02.04.2024 19:02; DamianM, 0 komentarzy, Foto @ Feyenoord.nl / Źródło: Feyenoord.nl

Ruszamy z największą serią w historii naszej strony. Co prawda historia naszego klubu jest dostępna na Feyenoord.24.net, ale tylko w okrojonej wersji, a każdy wie, że historia jest ogromna, zatem i pisać jest o czym. Dlatego też ruszamy i chcemy wszystkim przybliżyć historię Feyenoordu Rotterdamu, dlatego podzielimy to na kilka części i konkretnie lata, a finalnie wszystko zostanie na stałe zamieszczone w dziale 'O Klubie'.

Lata 50. zaczęły się wręcz fatalnie dla Feyenoordu. Przez pewien czas w sezonie 1949-1950, drużyna ta balansowała nawet w okolicach ostatniego miejsca, zanim ostatecznie zajęła szóste miejsce na finiszu. W maju 1950 roku, zespół - w którym grała między innymi późniejsza ikona klubu, Fred Blankemeijer, występujący jako stoper - doznał w domowym Kuip porażki 9-1 w piątej rundzie turnieju pucharowego, co przez długi czas pozostawało najwyższą porażką w historii klubu.
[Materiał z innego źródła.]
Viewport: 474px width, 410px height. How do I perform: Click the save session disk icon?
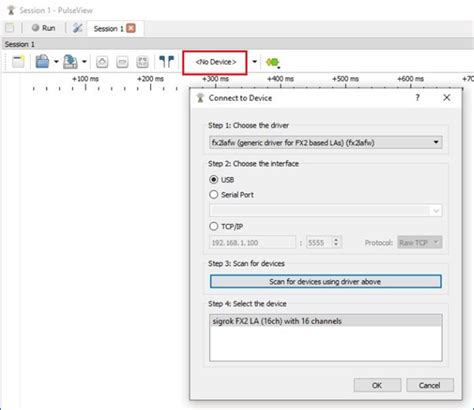click(70, 62)
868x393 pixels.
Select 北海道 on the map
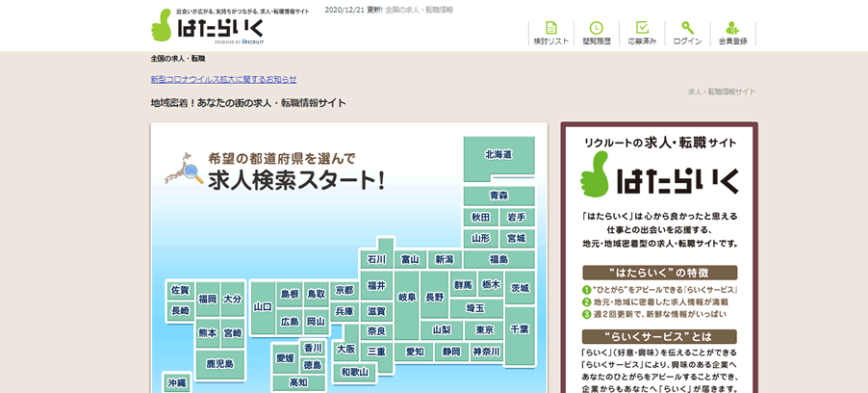pos(498,155)
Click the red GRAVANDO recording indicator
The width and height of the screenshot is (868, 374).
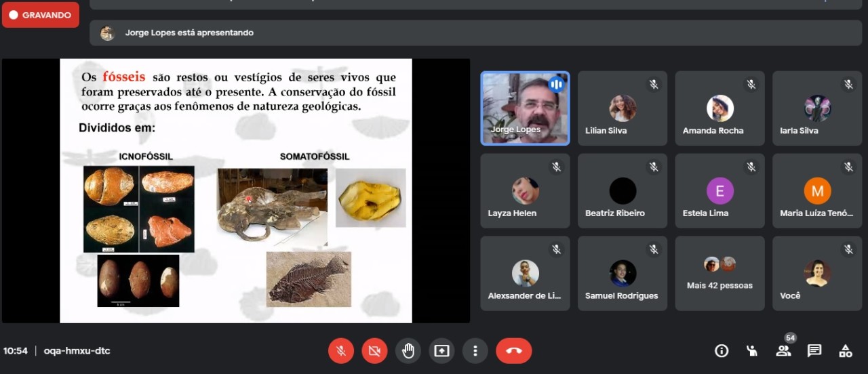point(41,15)
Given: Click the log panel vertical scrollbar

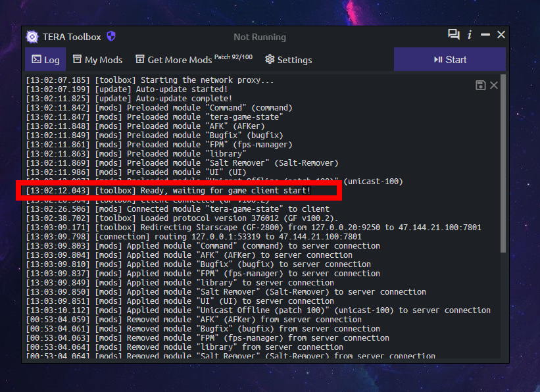Looking at the screenshot, I should 503,164.
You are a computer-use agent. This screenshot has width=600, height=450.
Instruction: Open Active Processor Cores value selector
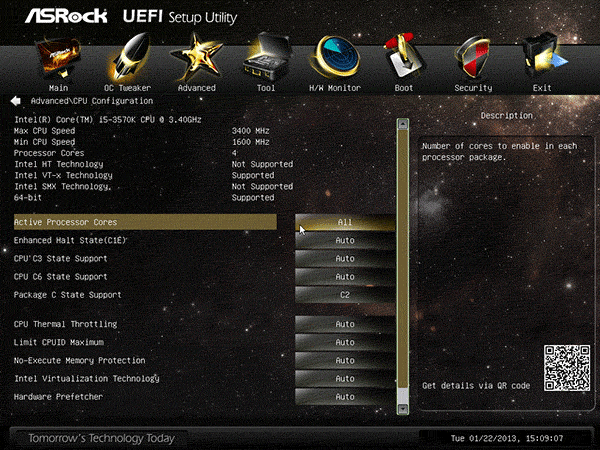tap(344, 222)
Feyenoord również doświadcza skutków narodzin profesjonalnej piłki nożnej, której holenderska liga stanowczo się sprzeciwia i z którą walczy. Na przykład, w 1950 roku trzech zagranicznych graczy (środkowy napastnik Joek Brandes, prawy obrońca Piet Steenbergen i pomocnik Arie de Vroet) opuściło klub na rzecz lukratywnych kontraktów we Francji. Tymczasem dzikie stowarzyszenie zawodowe NBVB, które w odróżnieniu od KNVB organizuje profesjonalną piłkę nożną i przyciąga liczne tłumy, zabiega o usługi kilku graczy Feyenoordu.
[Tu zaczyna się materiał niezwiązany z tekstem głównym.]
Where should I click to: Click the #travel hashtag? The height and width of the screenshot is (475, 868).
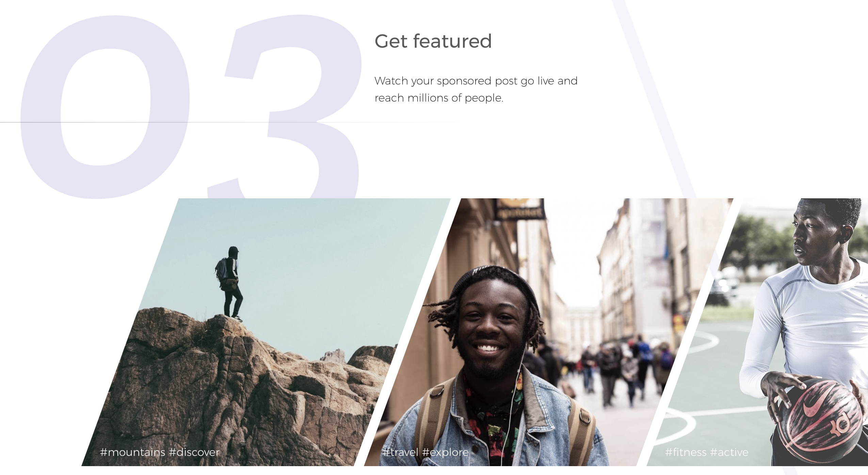pyautogui.click(x=400, y=452)
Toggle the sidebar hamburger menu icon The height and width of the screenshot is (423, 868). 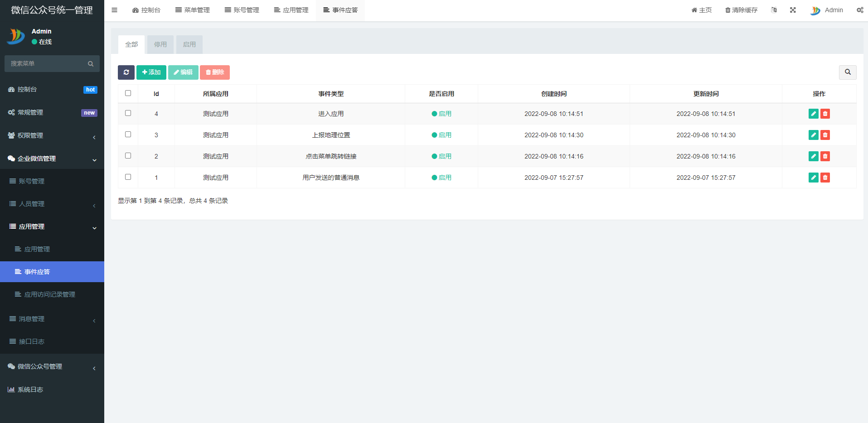click(114, 10)
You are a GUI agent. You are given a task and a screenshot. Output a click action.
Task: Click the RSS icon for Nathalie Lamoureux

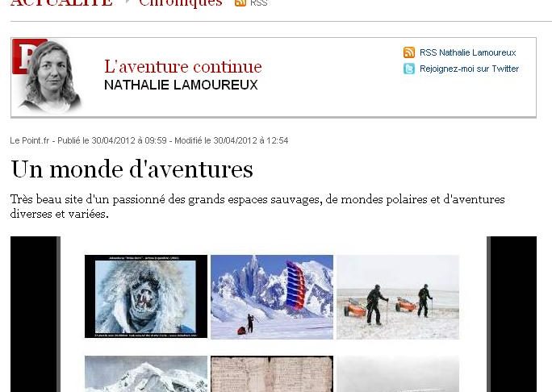click(x=409, y=52)
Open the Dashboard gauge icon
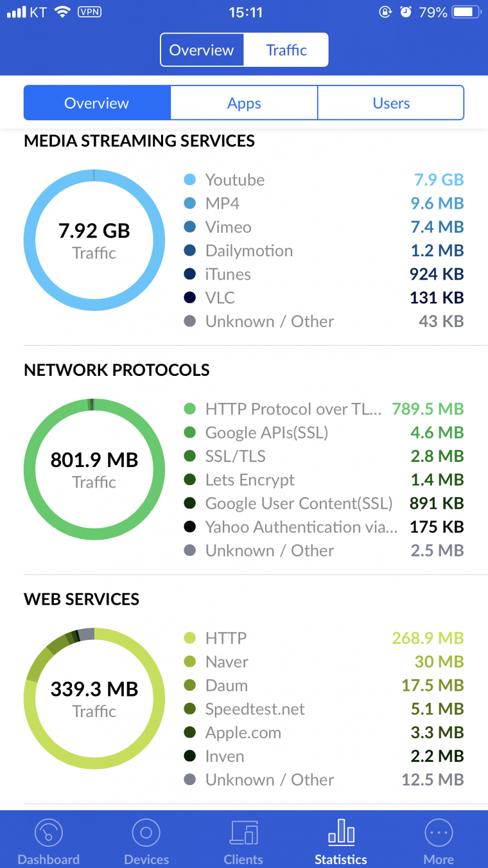 48,833
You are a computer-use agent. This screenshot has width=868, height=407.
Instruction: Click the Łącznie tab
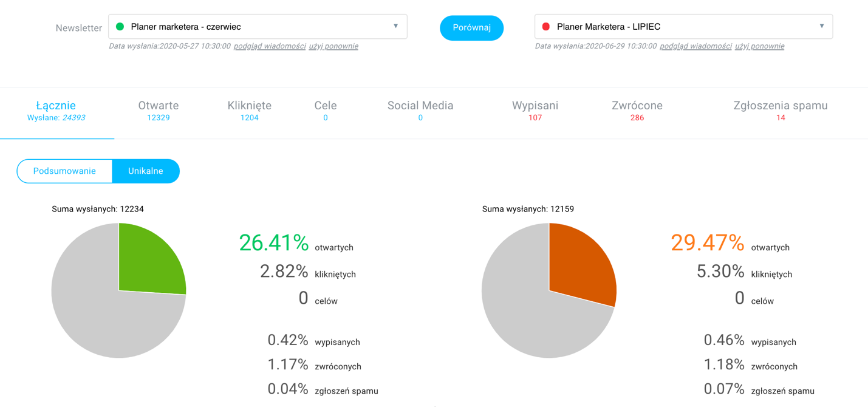point(56,111)
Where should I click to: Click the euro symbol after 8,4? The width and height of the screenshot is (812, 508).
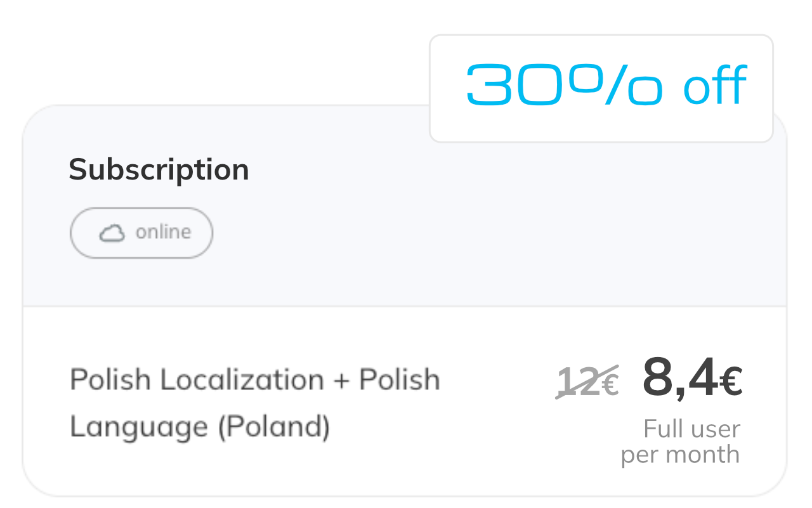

W 1954 roku KNVB zmieniło taktykę, częściowo pod wpływem nacisków ze strony prezesa Feyenoordu, Cora Kiebooma. Związek zaakceptował ‘sprofesjonalizowanie’ i połączył się z NBVB. Nie oznaczało to jednak natychmiastowej poprawy wyników Feyenoordu. W pierwszym sezonie 1954-1955, Feyenoord zajął miejsce w pierwszej dziewiątce, kwalifikując się do jednej z czterech nowo utworzonych lig. Udało się to osiągnąć tylko dzięki zwycięstwu w ostatnim meczu z Alkmaar '54, gdzie konieczne było zwycięstwo. Dzięki bramce Nico de Bruijna, ale przede wszystkim dzięki fenomenalnej grze bramkarza Henka van der Bijla.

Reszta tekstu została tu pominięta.